What you need to do =
Rewrite all of the following records, changing "GUI agent" to "screen agent" and leaving everything else unchanged.

Information shown =
####
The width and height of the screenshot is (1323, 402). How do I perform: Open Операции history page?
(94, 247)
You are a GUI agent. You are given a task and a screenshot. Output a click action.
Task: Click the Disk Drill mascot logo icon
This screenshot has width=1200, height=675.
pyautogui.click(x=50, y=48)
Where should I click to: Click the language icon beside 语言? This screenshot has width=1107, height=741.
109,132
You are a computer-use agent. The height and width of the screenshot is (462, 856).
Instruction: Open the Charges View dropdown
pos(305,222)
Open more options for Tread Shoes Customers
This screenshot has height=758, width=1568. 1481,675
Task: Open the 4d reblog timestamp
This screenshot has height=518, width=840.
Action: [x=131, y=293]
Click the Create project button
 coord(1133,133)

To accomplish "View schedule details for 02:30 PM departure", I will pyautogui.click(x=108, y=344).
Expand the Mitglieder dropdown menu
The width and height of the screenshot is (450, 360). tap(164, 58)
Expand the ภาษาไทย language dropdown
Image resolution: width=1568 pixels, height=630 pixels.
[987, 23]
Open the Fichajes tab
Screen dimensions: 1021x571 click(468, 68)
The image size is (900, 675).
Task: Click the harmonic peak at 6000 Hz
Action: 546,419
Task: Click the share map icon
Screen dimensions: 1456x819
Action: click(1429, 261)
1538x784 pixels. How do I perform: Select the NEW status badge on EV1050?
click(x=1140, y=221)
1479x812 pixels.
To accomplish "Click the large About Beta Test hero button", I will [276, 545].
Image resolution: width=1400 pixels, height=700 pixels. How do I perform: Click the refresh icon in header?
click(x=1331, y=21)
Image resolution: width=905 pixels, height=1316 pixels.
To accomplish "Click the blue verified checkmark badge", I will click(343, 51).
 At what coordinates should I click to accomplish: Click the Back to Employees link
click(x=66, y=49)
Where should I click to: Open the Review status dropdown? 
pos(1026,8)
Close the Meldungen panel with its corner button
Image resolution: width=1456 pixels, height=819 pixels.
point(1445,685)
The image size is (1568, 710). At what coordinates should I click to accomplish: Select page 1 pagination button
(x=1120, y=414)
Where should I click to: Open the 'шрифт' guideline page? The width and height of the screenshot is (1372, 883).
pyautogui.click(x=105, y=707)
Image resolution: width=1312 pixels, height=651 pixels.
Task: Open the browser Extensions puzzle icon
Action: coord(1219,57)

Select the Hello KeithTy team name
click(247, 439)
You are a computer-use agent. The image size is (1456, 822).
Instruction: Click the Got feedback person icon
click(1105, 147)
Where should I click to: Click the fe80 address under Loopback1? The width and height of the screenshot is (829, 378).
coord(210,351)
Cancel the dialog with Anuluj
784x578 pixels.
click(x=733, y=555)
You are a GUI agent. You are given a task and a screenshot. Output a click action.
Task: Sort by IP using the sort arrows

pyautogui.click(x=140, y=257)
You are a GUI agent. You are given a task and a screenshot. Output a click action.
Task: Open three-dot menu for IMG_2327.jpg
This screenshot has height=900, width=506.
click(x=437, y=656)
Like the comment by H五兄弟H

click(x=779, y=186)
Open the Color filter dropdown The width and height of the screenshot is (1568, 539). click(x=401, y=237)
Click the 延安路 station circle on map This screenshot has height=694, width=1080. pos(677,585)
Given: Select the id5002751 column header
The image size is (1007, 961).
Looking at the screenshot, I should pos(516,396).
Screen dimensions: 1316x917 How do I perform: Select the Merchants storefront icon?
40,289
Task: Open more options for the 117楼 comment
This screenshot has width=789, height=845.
####
Finished answer =
The width and height of the screenshot is (1323, 402). How do I perform: Open Операции history page?
(94, 247)
You are a screen agent. You are given a task and a screenshot. Output a click action.
Task: Click the Disk Drill mascot logo icon
This screenshot has width=1200, height=675.
pyautogui.click(x=50, y=48)
Where should I click to: Click the language icon beside 语言? This screenshot has width=1107, height=741.
109,132
You are a computer-use agent. The height and width of the screenshot is (462, 856).
Instruction: Open the Charges View dropdown
pos(305,222)
Open more options for Tread Shoes Customers
This screenshot has height=758, width=1568. 1481,675
Task: Open the 4d reblog timestamp
This screenshot has height=518, width=840.
Action: [x=131, y=293]
Click the Create project button
 coord(1133,133)

To accomplish "View schedule details for 02:30 PM departure", I will pyautogui.click(x=108, y=344).
Expand the Mitglieder dropdown menu
The width and height of the screenshot is (450, 360). tap(164, 58)
Expand the ภาษาไทย language dropdown
Image resolution: width=1568 pixels, height=630 pixels.
[987, 23]
Open the Fichajes tab
Screen dimensions: 1021x571 click(468, 68)
The image size is (900, 675).
Task: Click the harmonic peak at 6000 Hz
Action: 546,419
Task: Click the share map icon
Screen dimensions: 1456x819
Action: click(1429, 261)
1538x784 pixels. How do I perform: Select the NEW status badge on EV1050?
click(x=1140, y=221)
1479x812 pixels.
To accomplish "Click the large About Beta Test hero button", I will [276, 545].
Image resolution: width=1400 pixels, height=700 pixels. How do I perform: Click the refresh icon in header?
click(x=1331, y=21)
Image resolution: width=905 pixels, height=1316 pixels.
To accomplish "Click the blue verified checkmark badge", I will click(343, 51).
 At what coordinates should I click to accomplish: Click the Back to Employees link
click(x=66, y=49)
Where should I click to: Open the Review status dropdown? 
pos(1026,8)
Close the Meldungen panel with its corner button
Image resolution: width=1456 pixels, height=819 pixels.
point(1445,685)
The image size is (1568, 710). At what coordinates should I click to accomplish: Select page 1 pagination button
(x=1120, y=414)
Where should I click to: Open the 'шрифт' guideline page? The width and height of the screenshot is (1372, 883).
pyautogui.click(x=105, y=707)
Image resolution: width=1312 pixels, height=651 pixels.
Task: Open the browser Extensions puzzle icon
Action: coord(1219,57)

Select the Hello KeithTy team name
click(247, 439)
You are a computer-use agent. The image size is (1456, 822).
Instruction: Click the Got feedback person icon
click(1105, 147)
Where should I click to: Click the fe80 address under Loopback1? The width and height of the screenshot is (829, 378).
coord(210,351)
Cancel the dialog with Anuluj
784x578 pixels.
click(x=733, y=555)
You are a screen agent. You are given a task and a screenshot. Output a click action.
Task: Sort by IP using the sort arrows

pyautogui.click(x=140, y=257)
You are a screen agent. You are given a task and a screenshot. Output a click action.
Task: Open three-dot menu for IMG_2327.jpg
This screenshot has height=900, width=506.
click(x=437, y=656)
Like the comment by H五兄弟H

click(x=779, y=186)
Open the Color filter dropdown The width and height of the screenshot is (1568, 539). click(x=401, y=237)
Click the 延安路 station circle on map This screenshot has height=694, width=1080. pos(677,585)
Given: Select the id5002751 column header
The image size is (1007, 961).
Looking at the screenshot, I should pos(516,396).
Screen dimensions: 1316x917 How do I perform: Select the Merchants storefront icon?
40,289
Task: Open more options for the 117楼 comment
This screenshot has width=789, height=845.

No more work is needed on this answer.